= Task objective =
Once the line containing "Screen dimensions: 860x691" is found, copy that line and all remaining lines of the records exactly, including the last one, and add nothing.

= Data =
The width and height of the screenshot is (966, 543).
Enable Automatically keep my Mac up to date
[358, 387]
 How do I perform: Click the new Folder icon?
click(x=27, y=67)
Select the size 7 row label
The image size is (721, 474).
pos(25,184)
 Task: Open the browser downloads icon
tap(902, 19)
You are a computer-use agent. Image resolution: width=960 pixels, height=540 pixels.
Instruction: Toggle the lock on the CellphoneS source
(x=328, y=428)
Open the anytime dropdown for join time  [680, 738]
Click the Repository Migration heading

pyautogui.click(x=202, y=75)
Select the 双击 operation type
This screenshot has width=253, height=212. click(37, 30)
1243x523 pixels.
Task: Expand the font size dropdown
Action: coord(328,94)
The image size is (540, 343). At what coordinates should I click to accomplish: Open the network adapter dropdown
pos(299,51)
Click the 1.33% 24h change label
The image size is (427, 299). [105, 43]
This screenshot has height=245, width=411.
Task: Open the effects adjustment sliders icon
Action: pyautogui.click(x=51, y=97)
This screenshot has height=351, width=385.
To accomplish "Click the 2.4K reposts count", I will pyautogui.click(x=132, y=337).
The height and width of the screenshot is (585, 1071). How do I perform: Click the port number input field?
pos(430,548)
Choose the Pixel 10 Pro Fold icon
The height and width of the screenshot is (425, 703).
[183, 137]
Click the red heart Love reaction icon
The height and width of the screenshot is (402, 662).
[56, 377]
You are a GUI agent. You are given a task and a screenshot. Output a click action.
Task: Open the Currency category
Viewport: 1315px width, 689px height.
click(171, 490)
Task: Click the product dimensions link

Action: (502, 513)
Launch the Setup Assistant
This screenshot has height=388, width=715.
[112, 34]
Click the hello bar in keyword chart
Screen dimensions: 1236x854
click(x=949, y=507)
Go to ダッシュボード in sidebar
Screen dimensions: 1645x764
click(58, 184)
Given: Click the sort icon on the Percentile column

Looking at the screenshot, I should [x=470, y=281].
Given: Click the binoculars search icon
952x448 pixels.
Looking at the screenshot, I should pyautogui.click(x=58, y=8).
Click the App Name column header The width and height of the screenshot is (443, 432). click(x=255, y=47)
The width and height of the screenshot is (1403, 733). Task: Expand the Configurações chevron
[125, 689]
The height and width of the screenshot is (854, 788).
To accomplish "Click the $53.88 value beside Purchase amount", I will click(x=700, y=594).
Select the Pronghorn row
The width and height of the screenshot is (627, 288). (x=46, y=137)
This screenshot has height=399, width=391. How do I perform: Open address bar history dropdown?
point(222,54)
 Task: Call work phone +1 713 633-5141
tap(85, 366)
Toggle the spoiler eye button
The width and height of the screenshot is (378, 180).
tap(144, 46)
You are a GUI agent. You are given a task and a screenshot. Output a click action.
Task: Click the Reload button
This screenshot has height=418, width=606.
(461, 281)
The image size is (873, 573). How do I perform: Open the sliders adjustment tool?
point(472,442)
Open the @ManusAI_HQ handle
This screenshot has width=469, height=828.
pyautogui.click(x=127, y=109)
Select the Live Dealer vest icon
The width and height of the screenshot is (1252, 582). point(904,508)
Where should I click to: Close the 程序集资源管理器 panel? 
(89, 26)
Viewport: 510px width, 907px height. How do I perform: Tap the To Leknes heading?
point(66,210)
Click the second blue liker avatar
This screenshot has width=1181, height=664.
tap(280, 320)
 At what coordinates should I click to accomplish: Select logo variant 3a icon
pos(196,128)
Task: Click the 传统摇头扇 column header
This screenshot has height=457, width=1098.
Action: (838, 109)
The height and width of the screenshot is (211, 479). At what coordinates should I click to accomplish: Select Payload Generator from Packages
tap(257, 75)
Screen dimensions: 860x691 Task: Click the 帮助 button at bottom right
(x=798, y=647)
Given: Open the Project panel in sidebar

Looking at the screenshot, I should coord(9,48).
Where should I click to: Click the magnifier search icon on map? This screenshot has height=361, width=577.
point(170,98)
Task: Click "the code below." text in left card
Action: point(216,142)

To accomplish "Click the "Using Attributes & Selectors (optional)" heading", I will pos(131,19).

= Solution to this exercise =
Screen dimensions: 860x691 Task: Click the 帮助 button at bottom right
(x=798, y=647)
Given: Open the Project panel in sidebar

Looking at the screenshot, I should coord(9,48).
Where should I click to: Click the magnifier search icon on map? This screenshot has height=361, width=577.
point(170,98)
Task: Click "the code below." text in left card
Action: point(216,142)

To accomplish "Click the "Using Attributes & Selectors (optional)" heading", I will pos(131,19).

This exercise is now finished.